SBEs are touted as the growth and job creation engine for the world’s economies. Although championed as the desired model; SBEs barely exceed a 50% survival rate after 5 years of operation.
The reasons behind their failures are complex and varied. However, evidence points to a lack of financial management and adequate cash controls as one of the primary reasons.
This article focuses on one of the key pillars of strong financial management: Cash Flow Management. Simply put, cash flow analysis examines the timing of the intake of revenues against the outflow of expenses.
Business owners must avoid the following 4 traps:
- Lack of Insight into Financial Performance:
Many owners delegate the task of financial management. However, understanding financial reports such as cash flow budgets are important to providing early detection of potential cash problems requiring corrective actions. Variance analyses should be conducted on all line items with +/- 10% deviation. Entrepreneurs should establish a balanced financial scorecard for their business, including cash flow measurements as a key metric of measuring their businesses health.

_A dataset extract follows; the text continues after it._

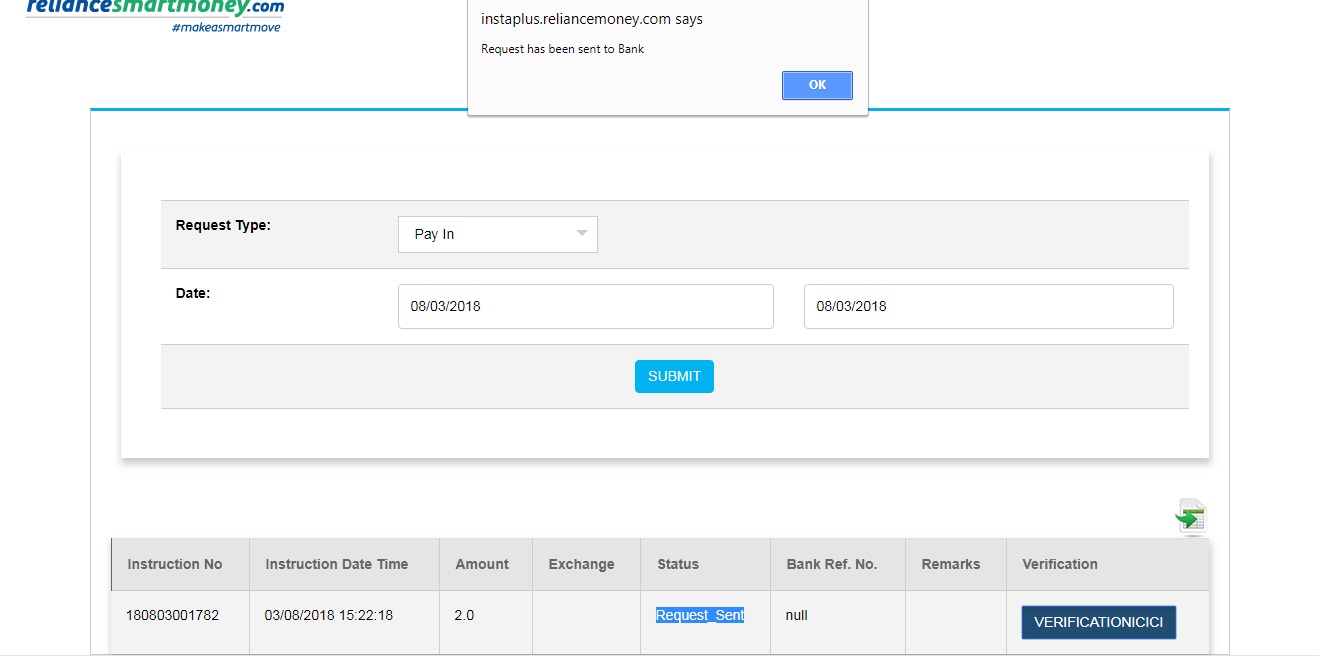The width and height of the screenshot is (1319, 657).
Task: Open the Request Type 'Pay In' dropdown
Action: pos(497,234)
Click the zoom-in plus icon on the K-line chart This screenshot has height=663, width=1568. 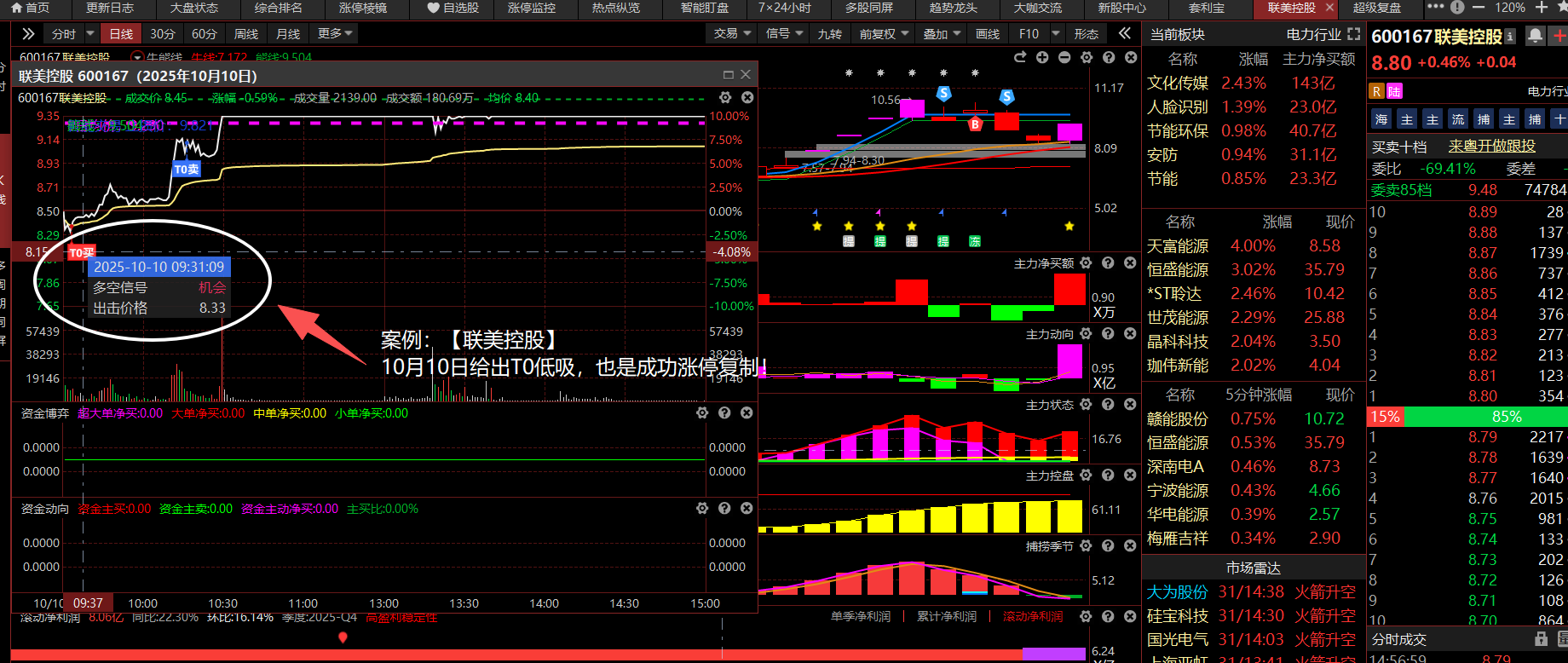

- Poorly Managed Accounts Receivables:
“Cash is king” is a familiar refrain. Incentives like Early Payment Discounts should be part of the payment terms offered to customers—especially customers who comprise a significant percentage of AR.
- Heavy Investment in Non-Cash Bearing Resources:
SBEs often allocate disproportionate amounts of money to expense items such as salaries, furniture, space, marketing collateral and operating expenses tying up large amounts of cash better used to cover operating expenses.
- Maintaining Large Cash Balances:
Small firms can often become too risk averse and maintain large amounts of cash which could be invested to earn a rate of return which could be used to weather changing business conditions.
Entrepreneurs experience these problems when they don’t maintain a focus on their income, receivables and payables. Many are left wondering how they went out of business even though customers and revenue were growing.
When faced with cash flow challenges, business owners need to immediately take proactive measures to shore up their cash position. 1. Identify and cut fixed cost expenses, 2. Renegotiate payment terms with major suppliers, and 3. Seek help from banking institutions and/or other sources of funds (A/R Factoring, business partners, customers, “angel” investors, family, friends, etc.).
Establishing a successful business is not a spectator’s business and inaction is the surest way to complete failure.